Written task
Reproduce the listing from its first line through the line that contains "[spinbutton] (626, 557)", keeping every request, and multiply each click coordinate in the answers by 0.55, rounding to whole numbers with halves rounded up. Leave the numbers in the requests unchanged.

>> Begin

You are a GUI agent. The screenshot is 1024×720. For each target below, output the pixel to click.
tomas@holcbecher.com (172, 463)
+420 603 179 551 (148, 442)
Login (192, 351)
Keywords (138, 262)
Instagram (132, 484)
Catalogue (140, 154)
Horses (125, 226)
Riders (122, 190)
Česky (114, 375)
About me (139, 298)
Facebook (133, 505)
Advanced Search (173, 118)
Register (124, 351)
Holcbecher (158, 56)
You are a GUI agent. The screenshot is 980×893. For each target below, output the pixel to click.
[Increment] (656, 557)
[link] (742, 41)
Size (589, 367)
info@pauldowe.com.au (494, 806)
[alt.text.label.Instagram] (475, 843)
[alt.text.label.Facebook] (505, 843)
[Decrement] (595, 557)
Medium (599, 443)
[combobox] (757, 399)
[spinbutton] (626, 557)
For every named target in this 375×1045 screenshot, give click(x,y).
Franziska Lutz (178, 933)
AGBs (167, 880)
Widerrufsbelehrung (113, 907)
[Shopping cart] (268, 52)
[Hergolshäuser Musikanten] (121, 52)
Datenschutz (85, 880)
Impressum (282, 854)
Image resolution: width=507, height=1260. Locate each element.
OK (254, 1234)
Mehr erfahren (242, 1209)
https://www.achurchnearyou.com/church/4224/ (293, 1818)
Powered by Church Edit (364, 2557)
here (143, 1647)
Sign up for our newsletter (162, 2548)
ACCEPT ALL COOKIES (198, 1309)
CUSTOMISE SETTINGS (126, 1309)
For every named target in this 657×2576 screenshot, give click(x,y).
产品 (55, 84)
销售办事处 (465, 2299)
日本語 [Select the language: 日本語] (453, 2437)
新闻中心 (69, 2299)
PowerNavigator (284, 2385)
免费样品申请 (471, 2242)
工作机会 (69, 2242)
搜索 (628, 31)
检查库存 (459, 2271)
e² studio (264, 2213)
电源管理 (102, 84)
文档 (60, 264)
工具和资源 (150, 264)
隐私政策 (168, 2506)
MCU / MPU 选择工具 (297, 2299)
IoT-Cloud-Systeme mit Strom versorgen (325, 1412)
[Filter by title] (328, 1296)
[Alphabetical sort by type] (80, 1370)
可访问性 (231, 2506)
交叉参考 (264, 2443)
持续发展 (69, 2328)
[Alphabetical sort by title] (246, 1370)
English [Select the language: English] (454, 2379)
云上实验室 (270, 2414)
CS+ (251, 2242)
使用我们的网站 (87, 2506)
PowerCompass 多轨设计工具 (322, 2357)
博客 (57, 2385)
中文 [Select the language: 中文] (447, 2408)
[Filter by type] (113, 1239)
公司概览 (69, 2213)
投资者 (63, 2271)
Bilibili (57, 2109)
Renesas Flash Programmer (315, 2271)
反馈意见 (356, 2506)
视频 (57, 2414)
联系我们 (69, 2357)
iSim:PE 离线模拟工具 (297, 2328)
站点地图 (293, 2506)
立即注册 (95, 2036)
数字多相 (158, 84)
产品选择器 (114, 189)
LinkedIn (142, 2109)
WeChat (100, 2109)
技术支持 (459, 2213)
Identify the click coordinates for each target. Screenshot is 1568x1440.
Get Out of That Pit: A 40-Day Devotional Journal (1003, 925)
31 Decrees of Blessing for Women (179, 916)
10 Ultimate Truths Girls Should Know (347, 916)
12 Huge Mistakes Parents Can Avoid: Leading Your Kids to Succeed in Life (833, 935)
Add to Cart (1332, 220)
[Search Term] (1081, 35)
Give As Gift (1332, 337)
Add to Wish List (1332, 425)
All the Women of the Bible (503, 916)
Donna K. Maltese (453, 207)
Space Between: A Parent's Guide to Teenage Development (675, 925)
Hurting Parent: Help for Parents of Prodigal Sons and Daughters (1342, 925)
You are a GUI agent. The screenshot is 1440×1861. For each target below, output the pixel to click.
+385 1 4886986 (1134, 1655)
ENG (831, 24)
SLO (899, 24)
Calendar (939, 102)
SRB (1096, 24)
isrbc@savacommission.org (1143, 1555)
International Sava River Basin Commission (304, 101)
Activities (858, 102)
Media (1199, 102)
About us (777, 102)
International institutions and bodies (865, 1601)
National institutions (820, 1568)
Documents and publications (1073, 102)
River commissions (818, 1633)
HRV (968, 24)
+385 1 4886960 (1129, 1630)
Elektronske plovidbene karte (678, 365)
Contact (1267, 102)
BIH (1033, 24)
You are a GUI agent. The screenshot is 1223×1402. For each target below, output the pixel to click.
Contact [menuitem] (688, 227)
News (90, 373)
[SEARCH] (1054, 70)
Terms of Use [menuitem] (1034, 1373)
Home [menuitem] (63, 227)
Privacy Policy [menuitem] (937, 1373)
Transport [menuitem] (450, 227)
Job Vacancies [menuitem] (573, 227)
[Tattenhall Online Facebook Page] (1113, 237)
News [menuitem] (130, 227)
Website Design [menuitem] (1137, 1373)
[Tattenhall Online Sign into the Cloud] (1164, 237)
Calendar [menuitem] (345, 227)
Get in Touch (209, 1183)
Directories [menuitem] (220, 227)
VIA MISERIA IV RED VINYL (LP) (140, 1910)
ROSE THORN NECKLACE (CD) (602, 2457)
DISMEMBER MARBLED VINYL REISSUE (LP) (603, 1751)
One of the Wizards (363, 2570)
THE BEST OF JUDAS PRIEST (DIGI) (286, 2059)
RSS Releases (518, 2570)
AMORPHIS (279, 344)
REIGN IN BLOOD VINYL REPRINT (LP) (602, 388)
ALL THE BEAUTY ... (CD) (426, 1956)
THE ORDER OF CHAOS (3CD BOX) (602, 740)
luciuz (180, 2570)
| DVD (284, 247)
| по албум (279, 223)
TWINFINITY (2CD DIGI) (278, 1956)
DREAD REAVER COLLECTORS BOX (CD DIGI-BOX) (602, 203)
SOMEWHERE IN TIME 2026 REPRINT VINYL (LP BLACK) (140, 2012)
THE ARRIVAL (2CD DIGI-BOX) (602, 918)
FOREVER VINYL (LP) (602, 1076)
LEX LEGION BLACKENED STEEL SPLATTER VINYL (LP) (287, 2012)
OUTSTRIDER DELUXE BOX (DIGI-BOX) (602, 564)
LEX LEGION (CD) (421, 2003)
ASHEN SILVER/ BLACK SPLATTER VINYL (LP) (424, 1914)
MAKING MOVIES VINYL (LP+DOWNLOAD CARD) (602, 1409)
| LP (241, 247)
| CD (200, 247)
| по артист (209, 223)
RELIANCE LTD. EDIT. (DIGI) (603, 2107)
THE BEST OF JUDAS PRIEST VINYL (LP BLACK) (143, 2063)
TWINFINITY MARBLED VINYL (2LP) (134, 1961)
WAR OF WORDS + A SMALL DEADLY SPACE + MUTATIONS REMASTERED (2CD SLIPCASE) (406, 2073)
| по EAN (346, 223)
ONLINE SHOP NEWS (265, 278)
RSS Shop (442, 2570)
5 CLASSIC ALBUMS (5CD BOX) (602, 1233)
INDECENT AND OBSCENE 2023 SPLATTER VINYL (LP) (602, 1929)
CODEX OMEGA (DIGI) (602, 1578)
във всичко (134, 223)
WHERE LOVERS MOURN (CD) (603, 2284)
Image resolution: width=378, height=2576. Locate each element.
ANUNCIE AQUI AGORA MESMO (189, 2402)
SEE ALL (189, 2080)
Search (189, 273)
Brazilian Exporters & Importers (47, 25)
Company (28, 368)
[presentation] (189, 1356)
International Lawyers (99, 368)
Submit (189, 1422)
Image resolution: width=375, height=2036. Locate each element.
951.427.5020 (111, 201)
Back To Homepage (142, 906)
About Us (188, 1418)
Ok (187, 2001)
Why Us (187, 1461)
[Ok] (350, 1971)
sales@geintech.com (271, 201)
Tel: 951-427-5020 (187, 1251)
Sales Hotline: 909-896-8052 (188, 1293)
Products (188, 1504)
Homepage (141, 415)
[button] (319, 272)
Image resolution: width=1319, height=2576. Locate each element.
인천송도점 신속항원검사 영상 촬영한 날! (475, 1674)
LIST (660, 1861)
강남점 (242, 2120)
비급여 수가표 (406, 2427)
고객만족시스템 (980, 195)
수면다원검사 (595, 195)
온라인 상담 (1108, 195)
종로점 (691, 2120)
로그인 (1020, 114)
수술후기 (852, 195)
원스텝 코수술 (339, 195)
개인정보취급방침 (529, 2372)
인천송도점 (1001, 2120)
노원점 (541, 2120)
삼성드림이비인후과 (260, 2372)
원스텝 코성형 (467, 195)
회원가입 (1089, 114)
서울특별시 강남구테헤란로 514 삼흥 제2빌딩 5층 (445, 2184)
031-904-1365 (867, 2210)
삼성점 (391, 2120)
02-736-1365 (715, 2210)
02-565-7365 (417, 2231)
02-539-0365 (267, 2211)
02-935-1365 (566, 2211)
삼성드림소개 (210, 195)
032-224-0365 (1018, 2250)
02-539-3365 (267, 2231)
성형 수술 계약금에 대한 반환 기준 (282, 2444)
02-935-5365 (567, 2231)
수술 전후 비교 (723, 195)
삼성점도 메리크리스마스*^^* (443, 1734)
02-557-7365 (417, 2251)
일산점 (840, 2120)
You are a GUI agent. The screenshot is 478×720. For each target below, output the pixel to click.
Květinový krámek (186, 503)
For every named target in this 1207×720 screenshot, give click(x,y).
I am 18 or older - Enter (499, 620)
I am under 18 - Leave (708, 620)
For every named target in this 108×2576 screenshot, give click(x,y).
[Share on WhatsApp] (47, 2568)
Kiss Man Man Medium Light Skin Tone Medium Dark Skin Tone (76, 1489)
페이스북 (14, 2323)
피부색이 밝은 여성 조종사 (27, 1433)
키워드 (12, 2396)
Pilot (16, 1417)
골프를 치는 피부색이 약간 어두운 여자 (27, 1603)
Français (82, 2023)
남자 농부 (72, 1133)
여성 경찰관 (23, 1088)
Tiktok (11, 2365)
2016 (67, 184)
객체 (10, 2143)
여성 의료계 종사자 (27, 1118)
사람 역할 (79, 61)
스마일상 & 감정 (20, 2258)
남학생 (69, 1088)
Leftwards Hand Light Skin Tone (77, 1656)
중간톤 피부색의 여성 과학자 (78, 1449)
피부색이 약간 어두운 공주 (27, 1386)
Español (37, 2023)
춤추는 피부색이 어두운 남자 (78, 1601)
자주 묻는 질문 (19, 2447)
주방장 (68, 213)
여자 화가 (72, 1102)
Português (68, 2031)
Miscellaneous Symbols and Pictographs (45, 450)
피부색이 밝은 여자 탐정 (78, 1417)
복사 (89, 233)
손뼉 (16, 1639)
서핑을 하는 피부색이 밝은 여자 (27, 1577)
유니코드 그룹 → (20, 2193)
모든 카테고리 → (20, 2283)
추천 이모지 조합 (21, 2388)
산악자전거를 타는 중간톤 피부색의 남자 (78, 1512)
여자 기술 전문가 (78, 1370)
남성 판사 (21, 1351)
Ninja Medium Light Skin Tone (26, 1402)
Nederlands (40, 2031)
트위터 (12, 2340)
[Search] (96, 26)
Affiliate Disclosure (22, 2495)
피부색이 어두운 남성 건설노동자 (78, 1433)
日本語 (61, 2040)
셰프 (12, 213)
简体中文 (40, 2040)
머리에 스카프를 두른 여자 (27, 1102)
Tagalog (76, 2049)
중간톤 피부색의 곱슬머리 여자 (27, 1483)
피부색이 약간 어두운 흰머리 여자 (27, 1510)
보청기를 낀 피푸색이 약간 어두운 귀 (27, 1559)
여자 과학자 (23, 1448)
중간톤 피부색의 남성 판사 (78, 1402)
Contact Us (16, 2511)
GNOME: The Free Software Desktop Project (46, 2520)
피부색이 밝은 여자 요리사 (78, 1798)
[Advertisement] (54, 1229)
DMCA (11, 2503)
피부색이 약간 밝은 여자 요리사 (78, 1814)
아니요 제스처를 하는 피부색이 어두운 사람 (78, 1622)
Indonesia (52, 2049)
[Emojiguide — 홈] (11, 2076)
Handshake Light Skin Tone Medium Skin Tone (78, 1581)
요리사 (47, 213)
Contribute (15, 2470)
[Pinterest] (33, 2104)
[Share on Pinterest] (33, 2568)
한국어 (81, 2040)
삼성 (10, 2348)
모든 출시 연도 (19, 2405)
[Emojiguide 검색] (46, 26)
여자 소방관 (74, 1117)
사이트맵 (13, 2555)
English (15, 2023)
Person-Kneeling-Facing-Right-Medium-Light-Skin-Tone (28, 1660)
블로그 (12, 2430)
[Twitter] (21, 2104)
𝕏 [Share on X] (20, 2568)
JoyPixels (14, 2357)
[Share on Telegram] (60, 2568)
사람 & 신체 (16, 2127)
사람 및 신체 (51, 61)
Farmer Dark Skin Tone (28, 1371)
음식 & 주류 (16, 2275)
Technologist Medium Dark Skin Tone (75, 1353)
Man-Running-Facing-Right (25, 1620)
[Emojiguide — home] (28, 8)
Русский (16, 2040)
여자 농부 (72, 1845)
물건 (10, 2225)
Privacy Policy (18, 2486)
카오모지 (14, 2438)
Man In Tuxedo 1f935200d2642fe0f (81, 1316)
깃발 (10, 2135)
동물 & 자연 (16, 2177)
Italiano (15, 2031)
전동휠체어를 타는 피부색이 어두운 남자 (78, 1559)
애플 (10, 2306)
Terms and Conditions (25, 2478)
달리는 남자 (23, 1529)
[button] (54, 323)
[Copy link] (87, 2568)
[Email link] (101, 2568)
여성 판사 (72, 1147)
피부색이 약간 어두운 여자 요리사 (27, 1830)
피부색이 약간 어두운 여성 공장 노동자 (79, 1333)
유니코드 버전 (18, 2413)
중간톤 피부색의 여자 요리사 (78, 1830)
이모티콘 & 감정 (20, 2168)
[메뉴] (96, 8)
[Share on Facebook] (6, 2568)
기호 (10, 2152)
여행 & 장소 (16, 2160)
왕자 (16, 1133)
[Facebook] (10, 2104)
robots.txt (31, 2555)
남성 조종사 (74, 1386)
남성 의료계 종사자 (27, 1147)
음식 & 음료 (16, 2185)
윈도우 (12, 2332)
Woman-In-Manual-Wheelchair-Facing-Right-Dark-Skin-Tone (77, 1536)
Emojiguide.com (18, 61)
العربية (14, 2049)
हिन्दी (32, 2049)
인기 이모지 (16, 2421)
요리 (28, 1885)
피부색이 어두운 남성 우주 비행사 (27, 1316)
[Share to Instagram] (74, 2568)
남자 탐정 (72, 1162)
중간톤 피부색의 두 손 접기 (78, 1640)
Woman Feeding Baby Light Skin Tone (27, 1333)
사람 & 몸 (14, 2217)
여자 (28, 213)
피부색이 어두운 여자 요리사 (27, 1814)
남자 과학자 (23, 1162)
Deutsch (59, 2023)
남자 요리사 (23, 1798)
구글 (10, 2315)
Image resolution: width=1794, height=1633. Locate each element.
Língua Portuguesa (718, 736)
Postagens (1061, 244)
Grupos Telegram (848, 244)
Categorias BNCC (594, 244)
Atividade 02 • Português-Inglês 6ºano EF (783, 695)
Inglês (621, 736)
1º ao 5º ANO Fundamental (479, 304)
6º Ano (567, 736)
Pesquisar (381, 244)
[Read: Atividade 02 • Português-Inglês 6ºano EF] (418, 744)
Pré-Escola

>> End

Right answer
You are a GUI agent. The screenshot is 1024×720. For each target below, output the pixel to click.
tomas@holcbecher.com (95, 255)
+420 603 179 551 (81, 243)
Login (106, 193)
Keywords (76, 144)
Instagram (73, 266)
Catalogue (77, 85)
Horses (69, 124)
Riders (67, 105)
Česky (63, 206)
About me (76, 164)
Facebook (73, 278)
Advanced Search (95, 65)
Register (68, 193)
Holcbecher (87, 31)
You are a GUI agent. The screenshot is 980×893. For each target below, output the pixel to click.
[Increment] (361, 306)
[link] (408, 23)
Size (324, 202)
info@pauldowe.com.au (272, 443)
[alt.text.label.Instagram] (261, 464)
[alt.text.label.Facebook] (278, 464)
[Decrement] (327, 306)
Medium (329, 244)
[combobox] (416, 219)
[spinbutton] (344, 306)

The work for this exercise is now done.